従来より「J-REITの発展には、日本とは異なる景気サイクルを持つ海外の不動産取得が欠かせない」という声は根強くあったが、J-REITが海外SPCに50%超の出資を行い間接的に海外不動産を取得・保有することは法律で長く認められず、J-REITの海外不動産取得には税制やリーガル・リスクといった高い壁が立ちはだかっていた。それが2014年12月1日に施行された改正投信法によってクリアされ、今回、具体的な案件として実を結んだのである。
「2020年頃にリート等の資産規模を約30兆円に倍増させる」という大胆な不動産投資市場成長目標を掲げる国土交通省も目標実現の一環としてJ-REITの海外不動産取得を後押しする考えを示しており、今後、イオンリート投資法人に続く海外投資の動きがどれだけ出てくるか興味深い。
4月26日、東証が「投資家・市場参加者にとって望ましいREITの情報発信事項(ケース・スタディ集)」を公表した。これは昨年12月に行われた「REIT有識者ミーティング(座長:川口有一郎・早稲田大学大学院教授)」の結果を取りまとめたもので、投資法人や資産運用会社が行っている情報発信についてより投資家の利便性を高めることを意図したものである。
当該レポートで提案されている改善項目は、各投資法人が掲げている投資方針と実際の資産運用状況との関係・繋がりをよりわかりやすく説明する「ビジョン」の発信、そして個々の運用資産について鑑定評価書の概要のwebサイト掲載(実は私募REITでは既に一般的)と多岐にわたっており、今後、各投資法人の開示資料やwebサイトにどう反映されてくるか注目される。
※JPXサイトより「投資家・市場参加者にとって望ましいREITの情報発信事項(ケース・スタディ集)の公表について」
4月27日、かねてより上場インフラファンド市場への参入を目指していたスパークス・グループが計画見直し(実質的断念)を発表した。今回の見直しに至ったのは、想定していた再生エネルギー事業への投資形態で上場しても法人税非課税の対象となれず、非課税対象になるように投資形態を変更する場合は各種契約見直しをはじめ大きな負担が発生するためだという。

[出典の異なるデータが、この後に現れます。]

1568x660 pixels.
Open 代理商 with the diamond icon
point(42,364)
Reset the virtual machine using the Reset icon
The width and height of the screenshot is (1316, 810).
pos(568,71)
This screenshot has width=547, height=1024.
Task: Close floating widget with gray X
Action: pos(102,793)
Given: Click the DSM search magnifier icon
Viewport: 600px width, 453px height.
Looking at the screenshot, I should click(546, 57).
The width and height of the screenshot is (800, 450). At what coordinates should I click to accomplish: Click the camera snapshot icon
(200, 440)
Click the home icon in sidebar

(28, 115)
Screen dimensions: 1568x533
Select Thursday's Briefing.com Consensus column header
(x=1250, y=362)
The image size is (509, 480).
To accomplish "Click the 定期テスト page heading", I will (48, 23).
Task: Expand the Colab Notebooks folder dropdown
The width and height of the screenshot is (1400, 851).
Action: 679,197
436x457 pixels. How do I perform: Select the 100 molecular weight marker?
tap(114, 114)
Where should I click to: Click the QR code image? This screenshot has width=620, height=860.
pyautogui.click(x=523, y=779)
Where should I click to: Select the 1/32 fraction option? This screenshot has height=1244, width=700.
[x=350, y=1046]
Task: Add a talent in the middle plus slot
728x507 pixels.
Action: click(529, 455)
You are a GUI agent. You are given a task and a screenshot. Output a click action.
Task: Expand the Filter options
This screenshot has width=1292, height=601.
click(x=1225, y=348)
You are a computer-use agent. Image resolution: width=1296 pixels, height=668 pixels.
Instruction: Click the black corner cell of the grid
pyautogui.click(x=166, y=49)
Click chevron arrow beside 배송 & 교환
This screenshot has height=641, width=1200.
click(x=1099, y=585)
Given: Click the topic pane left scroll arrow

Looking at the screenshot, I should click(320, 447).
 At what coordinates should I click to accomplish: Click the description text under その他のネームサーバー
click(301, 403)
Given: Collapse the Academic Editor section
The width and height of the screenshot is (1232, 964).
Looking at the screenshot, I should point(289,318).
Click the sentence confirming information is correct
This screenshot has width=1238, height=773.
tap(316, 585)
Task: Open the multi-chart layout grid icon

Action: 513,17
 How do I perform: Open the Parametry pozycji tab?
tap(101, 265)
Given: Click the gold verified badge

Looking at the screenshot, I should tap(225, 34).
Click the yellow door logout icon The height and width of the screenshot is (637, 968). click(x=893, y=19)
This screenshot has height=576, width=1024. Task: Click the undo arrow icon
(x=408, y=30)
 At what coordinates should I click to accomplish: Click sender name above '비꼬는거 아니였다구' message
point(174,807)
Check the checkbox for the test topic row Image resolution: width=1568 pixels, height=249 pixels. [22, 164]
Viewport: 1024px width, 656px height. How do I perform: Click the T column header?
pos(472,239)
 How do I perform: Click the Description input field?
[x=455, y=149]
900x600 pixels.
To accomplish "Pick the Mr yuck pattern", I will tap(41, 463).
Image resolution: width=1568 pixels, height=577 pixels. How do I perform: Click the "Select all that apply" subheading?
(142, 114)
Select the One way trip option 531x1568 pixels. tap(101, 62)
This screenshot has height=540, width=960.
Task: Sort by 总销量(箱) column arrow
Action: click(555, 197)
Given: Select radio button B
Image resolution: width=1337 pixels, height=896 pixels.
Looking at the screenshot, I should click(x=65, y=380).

最近の上場インフラファンド市場だが、タカラレーベンによる投資法人の上場決定やいちごグループホールディングスの参入準備開始の発表が相次ぎ、にわかに活気づいてきた観があった。しかし、今回の一件でそこに水を差されてしまった格好である。
物件動向
4月25日週は、特に目立った物件の開発・竣工情報はなかった。